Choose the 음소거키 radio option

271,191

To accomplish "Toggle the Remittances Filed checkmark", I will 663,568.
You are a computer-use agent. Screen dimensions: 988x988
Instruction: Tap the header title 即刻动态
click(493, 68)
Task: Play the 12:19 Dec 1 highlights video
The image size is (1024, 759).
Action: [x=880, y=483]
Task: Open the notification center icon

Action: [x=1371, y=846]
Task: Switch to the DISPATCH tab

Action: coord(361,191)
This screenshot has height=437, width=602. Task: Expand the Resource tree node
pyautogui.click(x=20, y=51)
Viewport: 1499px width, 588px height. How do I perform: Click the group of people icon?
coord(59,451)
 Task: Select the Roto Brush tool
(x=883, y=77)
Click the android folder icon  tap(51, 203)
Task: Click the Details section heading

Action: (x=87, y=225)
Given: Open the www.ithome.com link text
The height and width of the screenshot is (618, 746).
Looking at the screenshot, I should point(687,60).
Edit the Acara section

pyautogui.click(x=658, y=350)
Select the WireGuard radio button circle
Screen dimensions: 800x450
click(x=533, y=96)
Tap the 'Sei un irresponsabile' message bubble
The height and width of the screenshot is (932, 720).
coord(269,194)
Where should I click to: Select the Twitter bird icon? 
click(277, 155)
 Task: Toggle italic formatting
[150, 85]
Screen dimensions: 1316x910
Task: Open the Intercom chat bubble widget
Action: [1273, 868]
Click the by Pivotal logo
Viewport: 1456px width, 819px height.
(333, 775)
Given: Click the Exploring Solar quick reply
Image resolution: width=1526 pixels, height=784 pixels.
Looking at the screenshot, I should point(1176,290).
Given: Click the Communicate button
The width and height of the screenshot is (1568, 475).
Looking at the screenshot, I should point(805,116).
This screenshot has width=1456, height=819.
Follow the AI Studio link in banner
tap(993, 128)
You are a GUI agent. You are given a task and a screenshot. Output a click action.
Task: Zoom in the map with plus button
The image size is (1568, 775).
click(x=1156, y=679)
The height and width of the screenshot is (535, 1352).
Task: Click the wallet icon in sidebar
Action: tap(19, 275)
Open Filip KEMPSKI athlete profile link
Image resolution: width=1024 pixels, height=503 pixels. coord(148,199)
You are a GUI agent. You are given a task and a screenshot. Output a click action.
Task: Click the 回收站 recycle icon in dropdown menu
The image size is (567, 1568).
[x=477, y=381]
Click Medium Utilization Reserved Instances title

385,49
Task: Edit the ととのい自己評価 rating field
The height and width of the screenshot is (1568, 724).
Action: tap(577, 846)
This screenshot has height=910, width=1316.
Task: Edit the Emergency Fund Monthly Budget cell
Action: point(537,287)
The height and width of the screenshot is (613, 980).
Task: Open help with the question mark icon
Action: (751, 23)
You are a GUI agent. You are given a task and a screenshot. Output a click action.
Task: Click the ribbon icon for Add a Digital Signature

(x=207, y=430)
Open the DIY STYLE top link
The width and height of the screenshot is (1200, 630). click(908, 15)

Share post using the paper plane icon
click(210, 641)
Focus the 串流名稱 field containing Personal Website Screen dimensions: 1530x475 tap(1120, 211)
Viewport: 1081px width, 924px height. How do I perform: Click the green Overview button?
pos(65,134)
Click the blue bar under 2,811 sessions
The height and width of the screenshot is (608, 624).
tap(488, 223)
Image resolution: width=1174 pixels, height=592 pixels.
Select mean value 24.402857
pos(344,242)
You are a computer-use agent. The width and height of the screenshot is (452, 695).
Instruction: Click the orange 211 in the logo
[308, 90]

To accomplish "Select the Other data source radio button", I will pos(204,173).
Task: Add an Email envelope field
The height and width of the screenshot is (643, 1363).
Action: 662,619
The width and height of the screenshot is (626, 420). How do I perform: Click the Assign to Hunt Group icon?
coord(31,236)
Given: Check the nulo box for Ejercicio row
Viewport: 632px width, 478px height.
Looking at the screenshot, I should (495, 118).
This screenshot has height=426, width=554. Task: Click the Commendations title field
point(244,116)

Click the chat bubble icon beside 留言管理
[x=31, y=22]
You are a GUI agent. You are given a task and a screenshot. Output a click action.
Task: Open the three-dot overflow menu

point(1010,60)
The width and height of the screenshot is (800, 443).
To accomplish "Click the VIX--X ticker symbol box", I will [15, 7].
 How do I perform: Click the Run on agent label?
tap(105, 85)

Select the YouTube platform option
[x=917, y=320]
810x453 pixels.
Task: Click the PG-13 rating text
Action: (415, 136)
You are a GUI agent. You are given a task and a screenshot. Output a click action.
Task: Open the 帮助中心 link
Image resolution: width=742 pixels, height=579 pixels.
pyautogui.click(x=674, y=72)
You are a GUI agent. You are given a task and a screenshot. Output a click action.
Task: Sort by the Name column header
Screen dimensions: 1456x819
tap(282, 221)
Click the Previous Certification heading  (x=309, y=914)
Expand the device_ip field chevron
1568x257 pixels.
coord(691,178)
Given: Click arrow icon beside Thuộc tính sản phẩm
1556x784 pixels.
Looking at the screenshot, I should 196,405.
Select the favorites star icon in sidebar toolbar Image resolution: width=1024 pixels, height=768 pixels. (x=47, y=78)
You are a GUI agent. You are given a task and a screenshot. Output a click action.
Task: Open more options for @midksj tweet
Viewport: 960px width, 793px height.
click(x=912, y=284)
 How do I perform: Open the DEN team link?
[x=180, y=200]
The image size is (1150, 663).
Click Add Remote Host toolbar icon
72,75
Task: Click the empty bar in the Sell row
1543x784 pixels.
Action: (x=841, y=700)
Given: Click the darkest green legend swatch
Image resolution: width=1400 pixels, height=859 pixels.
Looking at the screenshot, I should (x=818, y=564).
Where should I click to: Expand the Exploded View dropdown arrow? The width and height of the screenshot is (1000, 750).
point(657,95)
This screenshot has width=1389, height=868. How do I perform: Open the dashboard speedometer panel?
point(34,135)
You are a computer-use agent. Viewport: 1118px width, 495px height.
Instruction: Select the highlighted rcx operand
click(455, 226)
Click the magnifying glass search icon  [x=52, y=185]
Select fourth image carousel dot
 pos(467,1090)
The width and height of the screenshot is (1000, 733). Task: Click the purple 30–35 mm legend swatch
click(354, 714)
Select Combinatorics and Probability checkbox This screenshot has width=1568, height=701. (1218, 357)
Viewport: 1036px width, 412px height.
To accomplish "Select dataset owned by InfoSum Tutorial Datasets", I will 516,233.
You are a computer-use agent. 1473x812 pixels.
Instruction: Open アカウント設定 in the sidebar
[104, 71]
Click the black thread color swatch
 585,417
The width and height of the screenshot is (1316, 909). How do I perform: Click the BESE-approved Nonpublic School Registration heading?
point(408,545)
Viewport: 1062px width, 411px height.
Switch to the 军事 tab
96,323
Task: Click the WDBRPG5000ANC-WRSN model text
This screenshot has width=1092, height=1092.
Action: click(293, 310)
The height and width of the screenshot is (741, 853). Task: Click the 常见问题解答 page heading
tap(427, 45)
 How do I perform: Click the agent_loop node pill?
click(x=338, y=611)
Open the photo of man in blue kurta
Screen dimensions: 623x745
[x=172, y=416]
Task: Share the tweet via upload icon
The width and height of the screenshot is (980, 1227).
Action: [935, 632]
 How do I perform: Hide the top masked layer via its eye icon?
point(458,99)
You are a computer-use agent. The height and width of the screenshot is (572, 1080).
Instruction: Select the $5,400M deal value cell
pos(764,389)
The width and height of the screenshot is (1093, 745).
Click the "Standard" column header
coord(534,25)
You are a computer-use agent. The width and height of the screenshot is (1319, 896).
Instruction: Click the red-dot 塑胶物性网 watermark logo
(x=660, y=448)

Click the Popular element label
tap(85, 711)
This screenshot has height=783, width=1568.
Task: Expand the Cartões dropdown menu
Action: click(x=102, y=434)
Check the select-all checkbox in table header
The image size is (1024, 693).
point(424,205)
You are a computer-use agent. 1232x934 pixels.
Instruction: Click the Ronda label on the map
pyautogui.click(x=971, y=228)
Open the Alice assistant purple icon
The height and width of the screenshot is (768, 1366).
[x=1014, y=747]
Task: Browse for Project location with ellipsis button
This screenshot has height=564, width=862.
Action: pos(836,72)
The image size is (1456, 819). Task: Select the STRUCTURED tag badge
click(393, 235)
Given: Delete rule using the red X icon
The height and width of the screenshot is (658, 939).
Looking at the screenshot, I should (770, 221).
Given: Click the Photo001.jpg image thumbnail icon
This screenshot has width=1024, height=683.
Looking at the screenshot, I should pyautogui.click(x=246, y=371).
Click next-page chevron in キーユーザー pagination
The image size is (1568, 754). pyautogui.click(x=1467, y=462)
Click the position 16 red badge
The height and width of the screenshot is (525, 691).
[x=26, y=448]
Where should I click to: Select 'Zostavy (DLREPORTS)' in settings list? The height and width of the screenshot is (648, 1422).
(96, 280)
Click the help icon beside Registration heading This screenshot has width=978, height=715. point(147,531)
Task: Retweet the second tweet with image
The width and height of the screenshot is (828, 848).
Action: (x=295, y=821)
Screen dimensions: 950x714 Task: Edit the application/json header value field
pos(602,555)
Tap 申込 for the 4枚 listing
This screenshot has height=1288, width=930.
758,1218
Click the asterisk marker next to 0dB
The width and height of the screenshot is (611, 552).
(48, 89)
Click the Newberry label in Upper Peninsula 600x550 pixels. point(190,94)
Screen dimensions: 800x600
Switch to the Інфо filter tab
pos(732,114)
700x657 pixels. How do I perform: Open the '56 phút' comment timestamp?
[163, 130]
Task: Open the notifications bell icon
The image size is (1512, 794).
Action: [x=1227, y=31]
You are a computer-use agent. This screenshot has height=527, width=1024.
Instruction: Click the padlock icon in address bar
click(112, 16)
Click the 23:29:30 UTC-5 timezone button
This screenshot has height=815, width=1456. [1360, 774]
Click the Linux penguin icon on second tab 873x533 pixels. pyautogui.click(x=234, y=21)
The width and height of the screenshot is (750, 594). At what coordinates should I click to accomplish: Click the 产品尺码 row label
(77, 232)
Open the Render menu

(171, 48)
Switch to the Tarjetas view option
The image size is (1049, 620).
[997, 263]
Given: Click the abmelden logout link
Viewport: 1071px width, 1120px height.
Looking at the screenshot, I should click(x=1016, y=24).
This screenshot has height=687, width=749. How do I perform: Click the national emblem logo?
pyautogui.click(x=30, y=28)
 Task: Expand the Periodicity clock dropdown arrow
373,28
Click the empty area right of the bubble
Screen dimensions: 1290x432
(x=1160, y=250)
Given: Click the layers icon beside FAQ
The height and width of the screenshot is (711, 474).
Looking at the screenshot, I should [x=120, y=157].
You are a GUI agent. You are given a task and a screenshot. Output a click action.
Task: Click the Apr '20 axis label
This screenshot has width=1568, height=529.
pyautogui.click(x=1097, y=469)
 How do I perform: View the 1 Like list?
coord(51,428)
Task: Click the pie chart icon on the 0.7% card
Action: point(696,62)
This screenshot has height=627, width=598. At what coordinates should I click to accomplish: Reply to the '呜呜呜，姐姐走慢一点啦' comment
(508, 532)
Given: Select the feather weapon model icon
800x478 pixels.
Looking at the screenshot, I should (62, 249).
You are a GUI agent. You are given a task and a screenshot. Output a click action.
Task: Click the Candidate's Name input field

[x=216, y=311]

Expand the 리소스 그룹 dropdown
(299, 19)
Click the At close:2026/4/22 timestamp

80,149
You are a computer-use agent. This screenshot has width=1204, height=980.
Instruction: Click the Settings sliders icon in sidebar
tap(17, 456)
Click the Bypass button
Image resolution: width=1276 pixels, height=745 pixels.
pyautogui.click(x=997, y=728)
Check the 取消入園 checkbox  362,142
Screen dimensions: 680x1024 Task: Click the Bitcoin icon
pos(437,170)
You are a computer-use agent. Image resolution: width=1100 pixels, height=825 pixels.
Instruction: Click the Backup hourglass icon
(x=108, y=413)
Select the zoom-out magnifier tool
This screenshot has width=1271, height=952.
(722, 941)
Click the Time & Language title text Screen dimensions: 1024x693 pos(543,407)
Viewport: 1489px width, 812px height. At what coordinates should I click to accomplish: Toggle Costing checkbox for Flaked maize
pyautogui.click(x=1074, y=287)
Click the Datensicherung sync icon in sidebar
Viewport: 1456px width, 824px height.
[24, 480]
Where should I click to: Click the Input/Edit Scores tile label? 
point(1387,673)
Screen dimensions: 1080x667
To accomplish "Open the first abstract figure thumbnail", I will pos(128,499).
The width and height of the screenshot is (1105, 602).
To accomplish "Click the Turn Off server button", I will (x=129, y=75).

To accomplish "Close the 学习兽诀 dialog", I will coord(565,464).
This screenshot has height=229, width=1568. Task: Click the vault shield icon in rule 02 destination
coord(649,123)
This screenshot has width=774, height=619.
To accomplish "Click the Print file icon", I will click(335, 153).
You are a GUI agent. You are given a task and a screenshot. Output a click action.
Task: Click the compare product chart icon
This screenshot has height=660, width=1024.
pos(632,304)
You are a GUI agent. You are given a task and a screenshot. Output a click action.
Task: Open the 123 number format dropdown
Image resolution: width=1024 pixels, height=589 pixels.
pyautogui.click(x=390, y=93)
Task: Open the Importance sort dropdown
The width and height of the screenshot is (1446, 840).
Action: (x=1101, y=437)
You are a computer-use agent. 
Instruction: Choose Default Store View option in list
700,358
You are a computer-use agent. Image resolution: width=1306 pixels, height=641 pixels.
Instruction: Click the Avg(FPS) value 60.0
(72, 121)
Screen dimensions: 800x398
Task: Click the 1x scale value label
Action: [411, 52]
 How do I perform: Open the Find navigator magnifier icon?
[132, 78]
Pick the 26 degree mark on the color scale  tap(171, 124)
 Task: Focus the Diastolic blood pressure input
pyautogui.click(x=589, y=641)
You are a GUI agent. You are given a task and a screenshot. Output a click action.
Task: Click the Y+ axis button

### Work required
Reproduce the rows verbatim, beginning at the line that contains "Task: Click the WDBRPG5000ANC-WRSN model text" and ending after the line that contains "pos(764,389)".

### Answer for this exercise
Task: Click the WDBRPG5000ANC-WRSN model text
This screenshot has width=1092, height=1092.
Action: click(293, 310)
The height and width of the screenshot is (741, 853). Task: Click the 常见问题解答 page heading
tap(427, 45)
 How do I perform: Click the agent_loop node pill?
click(x=338, y=611)
Open the photo of man in blue kurta
Screen dimensions: 623x745
[x=172, y=416]
Task: Share the tweet via upload icon
The width and height of the screenshot is (980, 1227).
Action: [935, 632]
 How do I perform: Hide the top masked layer via its eye icon?
point(458,99)
You are a computer-use agent. The height and width of the screenshot is (572, 1080).
Instruction: Select the $5,400M deal value cell
pos(764,389)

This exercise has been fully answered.